====== Article ======

Today, with the help of a walking stick, Tina can walk two kilometres.

The reason: excellent, interdisciplinary research that creates value for real people in the real world.

However, high quality and excellence do not come by themselves. The quality university is a product of the daily endeavours of excellent students and staff. As you know, quality is about doing ordinary things extraordinarily well. It is SDU's people who have created - and continue to create every day - the quality culture that permeates the University. Because, as Aristotle put it, quality is not an act. It is a habit.

The quality university appears in the SDU student, who with curiosity, enthusiasm and great effort throws themself into the material to achieve deep realisation.

The quality university makes itself known in the researcher who, through creativity, insight and hard work, formulates and tests bold hypotheses.

We find the quality university in the teacher's persistent effort to ensure that the material is understood in depth.

And the quality university is personified in the administrative staff member who works purposefully to ensure efficient and proper procedures.

======

Written problem A:
Name each member of the university community in whom the text on SDU's quality culture says the quality university appears or is embodied.
Written problem B:
Resume the text on SDU's quality culture, picking up after its final sentence.

====== Extracted information ======

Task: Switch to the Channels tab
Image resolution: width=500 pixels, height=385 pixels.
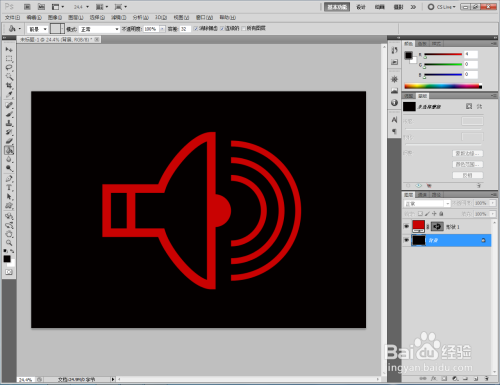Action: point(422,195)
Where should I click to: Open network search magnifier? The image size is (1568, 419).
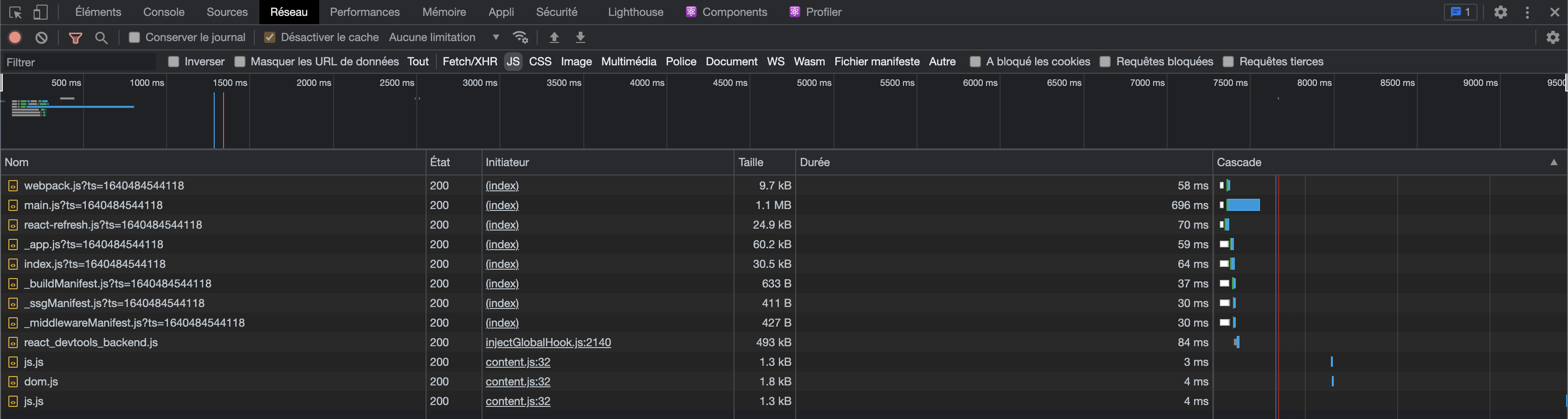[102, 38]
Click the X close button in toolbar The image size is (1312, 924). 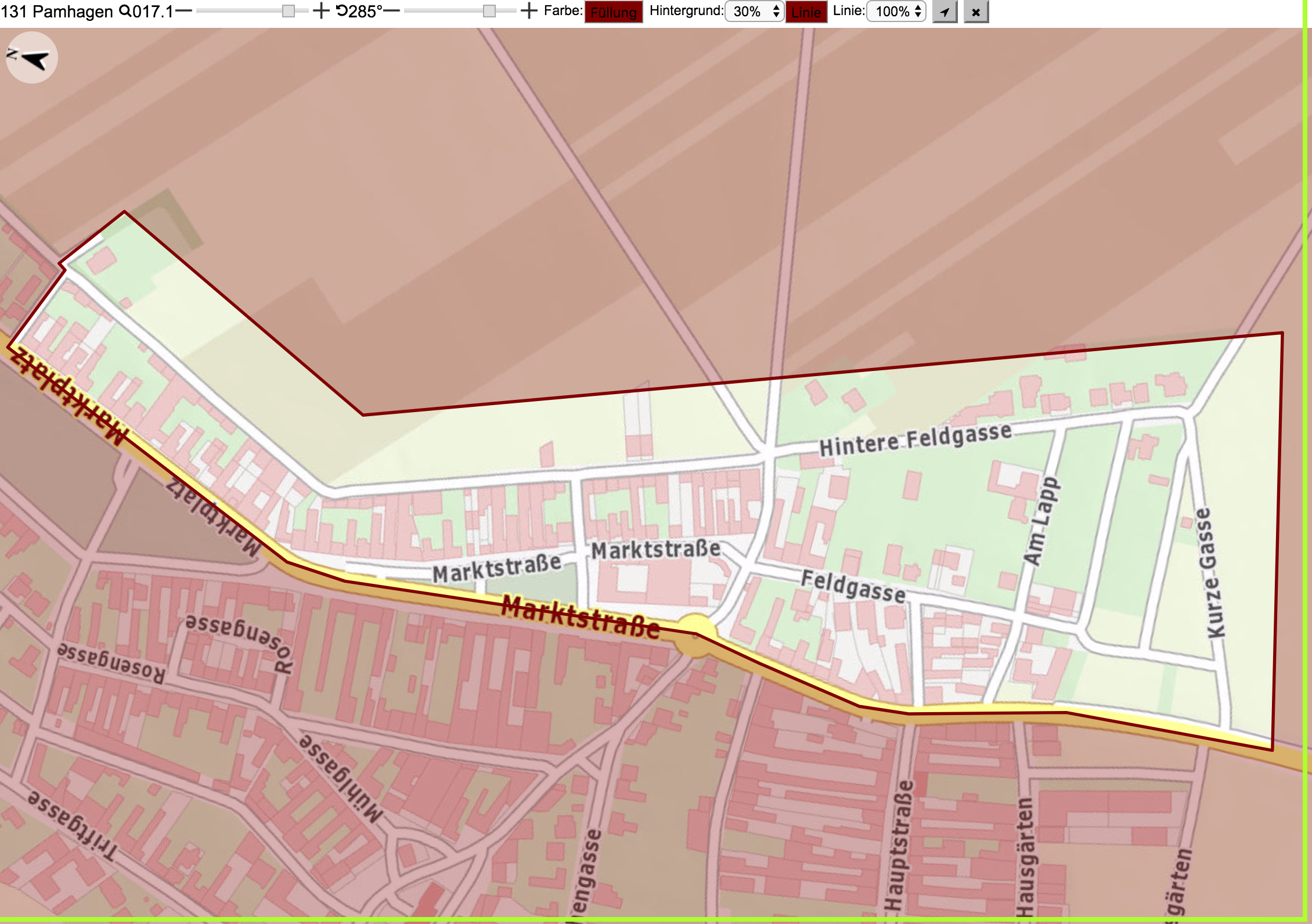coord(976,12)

======

Task output A:
- The SDU student
- The researcher
- The teacher
- The administrative staff member

Task output B:
However, there are also other prerequisites for quality. Let me just mention three important factors:

Firstly, a quality university like SDU necessitates Academic Freedom. It is about freedom of research, freedom of education and freedom of debate and expression. Specifically, it is about the freedom to choose research questions, methods, forms of teaching and to speak publicly about academic matters.

I am proud that we at SDU have contributed to the formulation of a 'Declaration of Academic Freedom'. This sets a clear direction and is a crucial foundation for the University in an ever-changing world.

The second prerequisite for high quality is renewal. Excellence and high quality require continuous development and innovation. At SDU, too, we must adapt to constantly changing framework conditions.

When the labour market is moving in a direction in which many more people will change jobs much more often, we must develop and expand our continuing and further education programmes. And when the opportunities for obtaining external funding improve, SDU must also take steps towards basing a larger part of the University's activities on external funding. Not to become bigger. But to create the foundation for even more and better research.

The third and final prerequisite I would like to highlight is reasonable framework conditions. SDU is an internationally oriented, regionally anchored quality university. We are proud of - and take pride in - delivering quality education in five cities across the region.

But the current framework conditions are challenging us. Because no matter how well we do it, not all of our smaller places of study will be financially sustainable in a time of declining youth year groups. We therefore need political support and improved framework conditions for our study programmes outside the largest cities.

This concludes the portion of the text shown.